Österreich

Konzern will von Kundin für Telefonat 1108 Euro!

Heute Redaktion
14.09.2021, 16:59

Schnell zum günstigen Kredit kommen: Das wollte Martina Z. aus Ternitz (Bez. Neunkirchen), als sie im Internet auf das Angebot einer Schweizer Firma stieß. Doch nach einem Anruf blieb sie bloß auf einer Telefonrechnung von 1108 Euro sitzen, berichtet Konsumentenberater Ernst Hafrank.

Die verhinderte Kundin hatte die Mehrwertnummer zu 3,64 Euro pro Minute gewählt. Die Aufnahme der persönlichen Daten habe sage und schreibe fünf Stunden gedauert, zwischendurch sei sie immer wieder in die Warteschleife geraten. Schließlich sei ihr gesagt worden, sie erhalte alle Unterlagen per Post.

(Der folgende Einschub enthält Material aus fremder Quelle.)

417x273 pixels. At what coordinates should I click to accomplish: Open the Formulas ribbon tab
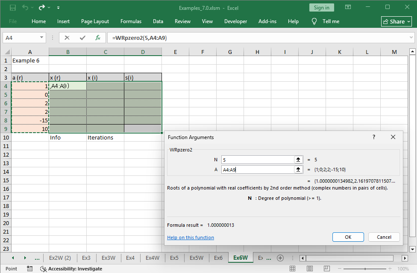click(131, 21)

Einen Tag später kam jedoch ein SMS: Es fehle noch etwas, ein weiterer Anruf sei nötig. Ich habe nicht mehr angerufen, weil meine Telefonkosten inzwischen auf 1108 Euro gestiegen waren, ärgert sie sich.

Bei diesen Anrufen geht es nicht um echte Kreditvermittlung, sondern darum, dass der sprichwörtliche Fisch so lange wie möglich am Haken bleibt, sagt Konsumentenberater Ernst Hafrank von der Arbeiterkammer. Meist hätten solche Firmen ihren Sitz in der Schweiz, wo sie sich außerhalb des EU-Rechtsbereichs befinden.

Bei Verschuldung bleibt nur eines: Zur Hausbank gehen und Gespräche führen oder sich an eine öffentliche Schuldnerberatungsstelle des Landes wenden.